I mean, I get his being tempted by the Ring in the movies. They spent hours showing just how insidious it is, how it tempts everyone who comes near it, how it calls to people, how horribly addictive its power is– and if Faramir just says, “Yeah, it’s not affecting me, because I’m wise, and I swore an oath that if I found it on the side of the road, I would leave it there”, then the power of the Ring is diminished.
Because you have to remember that it’s not just Tolkien nerds watching the films. Jeff and Phyllis from Fargo are also there, and they have no idea what this ‘air of Númenor’ is and why it makes Faramir immune to being tempted by the Ring when he’s never seen it.
But… Alas. We get Dark Faramir. We get the Hobbits being dragged to Osgiliath. We get one of the Ringwraigths showing up on a winged fell beast and the Ring tempting Frodo to put in on again and Sam saving the day (again), and Frodo holding a knife to Sam’s throat because he’s so caught up in the Ring’s power.
The next part is lovely, because we get that wonderful speech from Sam about being in the dark part of a story and not wanting to know how it ends, because how could the ending be good when so much bad had happened? But then you keep going, and the heroes persevere because they were holding onto the hope that there is still good in the world, and it’s worth fighting for.
So… Yeah. Faramir the Dark shows up in the movies, and it’s a major break in character from the books, and I’m not a fan but I understand why they made the changes, and it leads to one of the best speeches in the entire trilogy, so it has redeeming qualities.
I’ll live with it.
- The End
I mean, the ending is different.
In the book, The Two Towers the story ends after Gollum has betrayed Frodo and Sam to Shelob after that long climb to Cirith Ungol. After nearly making it out of Shelob’s terrifying lair, Frodo is stung by Shelob (a giant spider creature) and is paralyzed. Sam thinks Frodo is dead, freaks out for a little while, then realizes that he has to carry on with the quest, so he takes the Ring and starts to walk down the road. At that point, orcs find Frodo and Sam overhears them talking, and in so doing he discovers that Frodo isn’t dead. The book ends, “Frodo was alive, but taken by the enemy”.
But the Hobbits’ flight from Shelob takes place at the same time as the siege of Gondor, which happens days after the Battle of Helm’s Deep, so if you’re taking the chronology of events into account, we can’t get to Shelob’s lair during or immediately after Helm’s Deep.

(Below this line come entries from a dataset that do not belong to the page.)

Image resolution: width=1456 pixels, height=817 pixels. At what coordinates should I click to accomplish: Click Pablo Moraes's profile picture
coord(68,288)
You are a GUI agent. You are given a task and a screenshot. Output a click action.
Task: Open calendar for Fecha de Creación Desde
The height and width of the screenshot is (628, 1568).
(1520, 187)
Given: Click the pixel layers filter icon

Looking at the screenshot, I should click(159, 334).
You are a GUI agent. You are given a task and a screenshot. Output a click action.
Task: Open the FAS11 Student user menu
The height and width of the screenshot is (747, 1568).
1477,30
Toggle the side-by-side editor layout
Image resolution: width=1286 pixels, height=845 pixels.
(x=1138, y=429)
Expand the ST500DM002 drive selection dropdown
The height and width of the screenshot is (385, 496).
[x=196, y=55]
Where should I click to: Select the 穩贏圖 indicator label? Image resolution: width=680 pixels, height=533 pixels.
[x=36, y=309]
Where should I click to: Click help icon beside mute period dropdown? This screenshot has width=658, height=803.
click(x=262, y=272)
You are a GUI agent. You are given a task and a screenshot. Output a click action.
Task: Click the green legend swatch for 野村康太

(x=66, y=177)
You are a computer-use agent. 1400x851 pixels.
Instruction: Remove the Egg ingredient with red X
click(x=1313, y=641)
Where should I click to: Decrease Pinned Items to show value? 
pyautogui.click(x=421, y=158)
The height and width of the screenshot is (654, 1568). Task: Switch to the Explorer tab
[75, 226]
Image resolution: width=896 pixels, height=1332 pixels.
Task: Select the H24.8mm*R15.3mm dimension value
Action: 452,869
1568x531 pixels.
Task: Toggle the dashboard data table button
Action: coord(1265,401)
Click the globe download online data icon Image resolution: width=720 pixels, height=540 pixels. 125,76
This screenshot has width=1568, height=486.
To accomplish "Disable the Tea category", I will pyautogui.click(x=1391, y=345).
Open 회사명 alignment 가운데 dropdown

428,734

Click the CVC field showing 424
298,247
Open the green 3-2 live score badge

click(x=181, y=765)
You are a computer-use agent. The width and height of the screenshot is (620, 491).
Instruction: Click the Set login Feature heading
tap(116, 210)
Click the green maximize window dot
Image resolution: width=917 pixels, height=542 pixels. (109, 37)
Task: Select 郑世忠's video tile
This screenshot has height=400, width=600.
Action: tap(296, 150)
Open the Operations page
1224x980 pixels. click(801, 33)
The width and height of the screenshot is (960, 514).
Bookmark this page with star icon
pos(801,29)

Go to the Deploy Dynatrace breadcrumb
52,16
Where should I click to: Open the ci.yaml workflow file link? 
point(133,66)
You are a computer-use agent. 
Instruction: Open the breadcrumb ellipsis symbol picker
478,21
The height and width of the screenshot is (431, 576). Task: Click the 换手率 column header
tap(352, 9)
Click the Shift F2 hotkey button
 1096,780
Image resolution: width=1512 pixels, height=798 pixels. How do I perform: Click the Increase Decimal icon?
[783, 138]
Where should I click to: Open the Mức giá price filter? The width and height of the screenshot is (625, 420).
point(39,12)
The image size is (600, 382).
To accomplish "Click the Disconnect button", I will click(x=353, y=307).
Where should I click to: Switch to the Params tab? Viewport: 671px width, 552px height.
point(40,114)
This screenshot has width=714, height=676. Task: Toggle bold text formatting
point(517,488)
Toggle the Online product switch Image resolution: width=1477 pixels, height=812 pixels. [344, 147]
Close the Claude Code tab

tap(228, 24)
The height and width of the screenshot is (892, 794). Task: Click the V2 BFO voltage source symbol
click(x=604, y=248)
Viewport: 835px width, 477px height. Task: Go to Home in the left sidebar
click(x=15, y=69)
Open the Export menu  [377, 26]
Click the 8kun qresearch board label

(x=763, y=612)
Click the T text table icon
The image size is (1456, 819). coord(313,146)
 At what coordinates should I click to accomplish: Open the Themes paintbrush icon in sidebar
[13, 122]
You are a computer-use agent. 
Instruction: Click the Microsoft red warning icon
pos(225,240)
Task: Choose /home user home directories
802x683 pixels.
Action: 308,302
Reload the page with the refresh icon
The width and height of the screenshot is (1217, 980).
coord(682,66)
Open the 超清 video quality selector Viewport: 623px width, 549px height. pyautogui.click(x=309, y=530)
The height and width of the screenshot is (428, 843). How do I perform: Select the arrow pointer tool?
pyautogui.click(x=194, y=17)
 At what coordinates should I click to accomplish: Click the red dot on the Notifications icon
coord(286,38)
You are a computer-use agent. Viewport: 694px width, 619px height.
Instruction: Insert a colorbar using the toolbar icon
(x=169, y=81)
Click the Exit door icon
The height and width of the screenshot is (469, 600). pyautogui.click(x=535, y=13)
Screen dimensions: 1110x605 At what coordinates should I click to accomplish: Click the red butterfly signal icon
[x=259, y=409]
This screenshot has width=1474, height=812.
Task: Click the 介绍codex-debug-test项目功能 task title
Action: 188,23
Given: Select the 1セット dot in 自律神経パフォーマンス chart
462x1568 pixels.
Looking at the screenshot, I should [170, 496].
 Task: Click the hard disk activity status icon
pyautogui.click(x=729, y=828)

Also, if you’re going to end the film with the victories at Helm’s Deep and Isengard, and then have a several-minute sequence with Frodo and Sam running away from Shelob, it’s going to make for an unsatisfying ending, as well as one that ruins any dramatic tension that’s built up between the Hobbits and Gollum. And one that ruins that emotional high we get after seeing all the victories.
So Frodo and Sam end the movie The Two Towers feeling pretty good about things, and everyone else gets to feel pretty good about things, and we end on a high note before getting whacked upside the head with all the awful things that happen in The Return of the King.
So sorry, Shelob. You’ll just have to wait a little longer for those Hobbits to wander into your lair. We have All the Feels to deal with at the end of this movie.